NASA is looking for ways to obtain rock samples from Mars for less than the $11 billion the agency would need under its own plan, so officials last month put out a call to industry to propose ideas.
Boeing is the first company to release details about how it will attempt a Mars sample return mission. Her study includes a single flight of a Space Launch System (SLS) rocket, an extra-heavy launcher designed to send astronauts to the moon on NASA’s Artemis missions.
Jim Green, former NASA chief scientist and longtime head of the agency’s planetary science division, presented Boeing’s concept Wednesday at the Humans to Mars summit, an annual event sponsored primarily by traditional space companies. Boeing is the prime contractor for the SLS core stage and upper stage and has installed the SLS system, primarily a crew launch vehicle, as a rocket for military satellites and deep space probes.
All in one
Green, now retired, said the concept he and Boeing engineers are proposing would reduce the risks of returning a Mars sample. With a single mission, there are fewer potential points of failure, he said.
“To reduce mission complexity, this new concept performs a single launch,” Green said.
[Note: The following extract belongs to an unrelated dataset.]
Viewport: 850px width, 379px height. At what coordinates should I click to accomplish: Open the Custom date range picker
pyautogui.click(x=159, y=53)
This argument makes some sense, but the problem is that the SLS is the most expensive rocket flying today. Even if NASA and Boeing take cost-cutting measures, NASA’s inspector general reported last year that the cost of a single SLS launch was unlikely to fall below $2 billion. The inspector general recommended that NASA consider purchasing commercial rockets as an alternative to the SLS system for future Artemis missions.
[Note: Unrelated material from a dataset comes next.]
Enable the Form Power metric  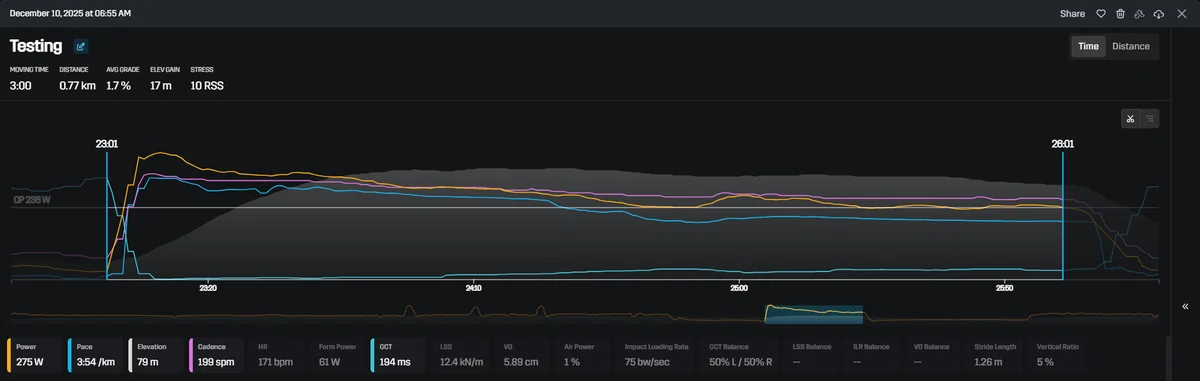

NASA’s Perseverance rover, which has been operating on Mars since February 2021, collects soil and rock samples and seals them in 43 cigar-sized titanium tubes. The rover dropped the first 10 of these tubes into a repository on Mars that could be recovered by a future sample return mission. The remaining tubes will likely remain stored aboard Perseverance in the hope that the rover will deliver samples directly to the spacecraft that comes to Mars to obtain them.
In his remarks, Green praised the benefits of launching a Mars sample return mission with a single rocket and a single spacecraft. NASA’s basic concept involves two launches, one with an American-made lander and small rocket to boost the rocket’s samples from the surface of Mars, and one with a European spacecraft to rendezvous with the sample carrier in orbit around Mars, then bring the spacecraft back. Return samples to Earth
“This concept is a single launch vehicle,” he said. “It’s an SLS. What does it do? It’s carrying a huge payload. What’s the payload? It’s an aerospace projectile to get into Mars and get down. It has a thruster landing module.”
The lander will carry everything needed to return the samples to Earth. A fetch rover will be deployed aboard the lander to launch and pick up sample tubes collected by Perseverance. Then, a robotic arm moves the sample tubes into a container at the top of a two-stage rocket called a Mars Ascent Vehicle (MAV) located on top of the lander. The MAV will have the gravity needed to lift samples from the surface of Mars into orbit, then direct fire engines to target a return path to Earth.
Boeing has no direct experience as a prime contractor for any mission to Mars. SpaceX, with its giant Starship rocket designed for eventual Mars missions, and Lockheed Martin, which has built several Mars landers for NASA, are the two companies with the technology and expertise that appear most useful for returning Mars samples.
NASA is also collecting ideas about Mars sample returns from its space centers across the United States. The agency also commissioned JPL, which was responsible for developing the original concept upon arrival, to come up with a better idea. Later this year, NASA officials will refer to these new proposals when deciding how to proceed with the Mars sample return process, with the goal of obtaining samples from Mars in the 2030s.